BEIJING, February 10, 2006 -- A just-released World Bank analysis notes that SOEs overseen by the central government's State-Owed Assets Supervision and Administration Commission (SASAC) made net profits of RMB 299 billion during the first half of 2005 and RMB 400 billion in 2004. All non-financial SOEs, including those administered by provincial and municipal authorities, earned RMB 759 billion in 2003. Some publicly-listed SOEs do pay significant dividends. But, for historical reasons largely associated with China's 1994 tax reform, no government entity – neither the Ministry of Finance (MOF) nor SASAC – receives any dividends from large centrally-administered SOEs. This pattern mostly applies as well to local governments and locally-administered SOEs. This is in contrast other countries, where the state, as key shareholder, normally receives dividends from SOEs, just like any other shareholder.
A sound dividend policy for China's SOEs could enhance the efficiency of re-investments by SOEs and improve the overall allocation of public financial resources.
Corporate sector saving – including by SOEs – is a key contributor to China's high rates of saving and investment. At about 20 percent of GDP – double the share in the U.S. and France – retained earnings finance more than one-half of enterprise investment.
Excessive use of retained earnings to facilitate industrial expansion poses disadvantages, however, for China's developing economy. Within-firm allocation of capital may not receive the same scrutiny as channeling via the financial sector, which may hurt efficiency. Lack of scrutiny may lead to pro-cyclical investment, making the economy more prone to "boom and bust" cycles. These issues are of particular concern where corporate governance is weak.
Notably, the State has borne most of the restructuring costs for China's SOEs, taking over social obligations such as schools and hospitals as well as unemployment benefits and worker pensions. Indeed, the shedding of these obligations has played a big part in the rise in SOE profits – all the more reason for the State to recover some of its costs.
Among individual companies in OECD countries, dividend payout ratios vary widely, tending to reflect each company's growth prospects and business cyclicality.
Should SOE dividends be submitted to MOF or managed by SASAC as part of a "state assets management budget?" In principle, SOE profits and privatization proceeds are public financial revenues, whose disposition should be subject to the budget process and National People's Congress (NPC) approvals.
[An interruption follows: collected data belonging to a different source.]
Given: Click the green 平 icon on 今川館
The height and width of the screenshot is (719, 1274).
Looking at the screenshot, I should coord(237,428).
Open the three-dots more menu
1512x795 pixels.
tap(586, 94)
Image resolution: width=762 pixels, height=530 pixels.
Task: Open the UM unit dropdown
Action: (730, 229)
Better prioritization of public spending across sectors requires an integrated budgeting process in which all available public financial resources are allocated according to one set of criteria to meet public needs.
The current non-payment of dividends implicitly assumes that there is no better use of SOE profits other than re-investment back into SOEs. Clearly, however, China faces urgent challenges in refocusing its public spending to improve key services. For example, if 50 percent of SOE profits, estimated at 6.5 percent of GDP in 2004, were distributed to the budget, this would support an 85 percent increase in government spending on education and health.
Among OECD countries, the norm is for SOE profits to go to the finance ministry for general public uses, whichever agency acts as state shareholder.
Thus, while SASAC acts as the state shareholder, both theory and international best practices suggest that SOE dividends and any privatization proceeds should go to the MOF. This may give rise to practical concerns, for instance about SASAC's incentives to collect dividends and its capacity to finance ongoing structural reforms among SOEs. Further debate on the still-undefined nature of a "state assets management budget" and SASAC's role in ongoing structural adjustment of China's SOEs is warranted. Whichever approach to dividend distribution is adopted, SASAC's budget and resources should be subject to the same NPC scrutiny as any other fiscal resources.